The prize backs up a similar accolade won at the 2019 Henty Machinery Field Days in September and accentuates the innovation which took three years designing between father and son machinery gurus Gerald and David Hicks who with Andrea Brosnan, run Offsider Ag Equipment at Killarney in Queensland's southern Darling Downs.

Orange Showgirl Annie Hazelton, The Land's Matt De La Hunty, and ANFD's Owen Murray present The Land Machine of the Year to Dave Hicks and Andrea Brosnan.

Orange Showgirl Annie Hazelton, The Land's Matt De La Hunty, and ANFD's Owen Murray present The Land Machine of the Year to Dave Hicks and Andrea Brosnan.

"The Spin-a-calf is a calf handling machine that lets one person do all calf marking safely on his or her own," David Hicks said.

"We've been designing this for three years and brought the first unit to market in August."

Mr Hicks said already the unit had created a lot of interest.

"There's been a lot of interest and it will definitely find its place on the market," he said.

"The main thing about this unit is the increased safety and decreased fatigue on the operator."

Mr Hicks explained how a calf walks into the unit and caught in a bail head like a typical crush.
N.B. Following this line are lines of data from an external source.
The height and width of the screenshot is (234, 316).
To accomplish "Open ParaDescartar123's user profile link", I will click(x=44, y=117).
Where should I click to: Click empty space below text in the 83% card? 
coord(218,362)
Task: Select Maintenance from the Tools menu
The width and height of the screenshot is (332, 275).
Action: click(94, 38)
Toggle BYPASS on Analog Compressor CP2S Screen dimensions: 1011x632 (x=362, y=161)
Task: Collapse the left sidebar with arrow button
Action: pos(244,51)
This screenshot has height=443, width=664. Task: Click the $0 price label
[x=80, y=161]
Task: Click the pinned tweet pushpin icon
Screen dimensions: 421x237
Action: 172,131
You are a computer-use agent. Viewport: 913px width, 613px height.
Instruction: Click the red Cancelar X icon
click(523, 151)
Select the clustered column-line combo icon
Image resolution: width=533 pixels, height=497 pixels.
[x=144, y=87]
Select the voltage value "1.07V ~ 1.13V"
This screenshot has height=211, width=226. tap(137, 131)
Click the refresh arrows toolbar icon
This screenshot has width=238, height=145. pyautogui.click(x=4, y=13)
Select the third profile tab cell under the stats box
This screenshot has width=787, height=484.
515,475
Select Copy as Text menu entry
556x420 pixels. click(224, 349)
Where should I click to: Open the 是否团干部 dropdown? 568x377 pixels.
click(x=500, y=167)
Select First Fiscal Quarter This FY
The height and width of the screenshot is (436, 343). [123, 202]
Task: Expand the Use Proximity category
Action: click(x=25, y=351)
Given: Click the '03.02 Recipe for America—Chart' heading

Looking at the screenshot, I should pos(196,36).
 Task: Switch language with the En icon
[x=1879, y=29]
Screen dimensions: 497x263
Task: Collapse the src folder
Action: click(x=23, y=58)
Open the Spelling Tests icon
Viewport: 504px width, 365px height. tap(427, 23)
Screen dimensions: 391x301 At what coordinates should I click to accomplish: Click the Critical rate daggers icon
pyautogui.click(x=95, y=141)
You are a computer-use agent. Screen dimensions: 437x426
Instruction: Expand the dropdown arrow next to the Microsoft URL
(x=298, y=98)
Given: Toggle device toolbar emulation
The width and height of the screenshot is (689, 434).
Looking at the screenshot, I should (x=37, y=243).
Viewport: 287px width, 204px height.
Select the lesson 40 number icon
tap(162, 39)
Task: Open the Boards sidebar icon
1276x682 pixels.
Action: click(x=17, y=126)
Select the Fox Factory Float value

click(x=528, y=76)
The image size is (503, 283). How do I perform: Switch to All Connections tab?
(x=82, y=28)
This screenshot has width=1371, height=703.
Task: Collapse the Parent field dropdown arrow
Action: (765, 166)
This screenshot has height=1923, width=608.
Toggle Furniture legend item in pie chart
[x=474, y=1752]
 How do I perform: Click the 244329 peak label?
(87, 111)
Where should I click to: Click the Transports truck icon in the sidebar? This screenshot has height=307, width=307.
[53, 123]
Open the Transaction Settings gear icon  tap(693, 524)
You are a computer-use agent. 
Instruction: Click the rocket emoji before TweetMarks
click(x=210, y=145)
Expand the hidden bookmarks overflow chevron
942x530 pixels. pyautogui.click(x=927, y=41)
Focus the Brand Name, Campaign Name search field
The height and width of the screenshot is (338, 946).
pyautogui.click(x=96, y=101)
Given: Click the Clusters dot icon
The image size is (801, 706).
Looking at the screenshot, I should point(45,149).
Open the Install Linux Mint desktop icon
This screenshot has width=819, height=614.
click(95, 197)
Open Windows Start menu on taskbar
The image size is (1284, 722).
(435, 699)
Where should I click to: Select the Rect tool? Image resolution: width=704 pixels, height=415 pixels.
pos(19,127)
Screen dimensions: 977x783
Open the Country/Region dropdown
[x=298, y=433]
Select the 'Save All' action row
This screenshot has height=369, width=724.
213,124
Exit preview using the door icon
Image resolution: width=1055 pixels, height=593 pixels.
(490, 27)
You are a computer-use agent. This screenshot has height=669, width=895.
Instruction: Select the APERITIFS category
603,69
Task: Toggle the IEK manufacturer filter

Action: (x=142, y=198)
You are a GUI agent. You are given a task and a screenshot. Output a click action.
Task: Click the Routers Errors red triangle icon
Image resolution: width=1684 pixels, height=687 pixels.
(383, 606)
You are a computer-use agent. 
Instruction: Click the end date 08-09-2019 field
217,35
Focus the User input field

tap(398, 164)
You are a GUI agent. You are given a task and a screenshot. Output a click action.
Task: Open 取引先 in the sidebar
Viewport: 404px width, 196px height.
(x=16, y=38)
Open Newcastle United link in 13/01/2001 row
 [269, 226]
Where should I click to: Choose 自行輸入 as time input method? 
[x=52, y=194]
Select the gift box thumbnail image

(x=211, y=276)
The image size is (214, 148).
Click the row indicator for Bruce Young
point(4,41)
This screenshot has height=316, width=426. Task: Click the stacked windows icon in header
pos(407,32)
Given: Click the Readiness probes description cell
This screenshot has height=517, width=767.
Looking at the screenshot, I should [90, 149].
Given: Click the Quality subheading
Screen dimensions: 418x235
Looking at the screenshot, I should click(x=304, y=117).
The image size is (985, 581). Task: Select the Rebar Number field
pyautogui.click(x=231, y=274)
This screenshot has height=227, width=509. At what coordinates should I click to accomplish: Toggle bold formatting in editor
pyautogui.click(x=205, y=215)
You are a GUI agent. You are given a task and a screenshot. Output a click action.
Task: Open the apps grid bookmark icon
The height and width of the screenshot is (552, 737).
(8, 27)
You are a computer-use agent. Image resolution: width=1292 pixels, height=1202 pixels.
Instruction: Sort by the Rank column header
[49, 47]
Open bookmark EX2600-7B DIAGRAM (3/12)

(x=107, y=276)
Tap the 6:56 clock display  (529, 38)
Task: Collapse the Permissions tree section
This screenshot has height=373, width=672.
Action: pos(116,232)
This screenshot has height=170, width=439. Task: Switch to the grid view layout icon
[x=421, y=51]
It is pivoted under the navel as it is standing, plus at 90 degrees, so the tail of the calf spins out of the race and in that movement closes two series of gates.

"One is a kick gate to save the operator getting kicked in the knees, and the second is a flank gate to squeeze the animal on the ribs and confine it and calm it down because it is a herd animal.

"This gives the operator easy access to the tail to ring or castrate, whatever system you use," he said.

"That saves tipping the animal over, or climbing into a race or crush which have been typical methods that have been used, but no longer necessary."

Ms Brosnan said it then can spin back the other way, so the operator doesn't have to walk.

"You can stand in the one place and mark your calf, then spin the unit around and put ear tags in and drench down their throat as well while standing in the one place," she said.

"It saves a lot of time and energy, and because the animal is held quite safely, if you forget anything, or drop anything, the animal is still safe and secure and you can walk away without wondering if the animal is going to be hurt.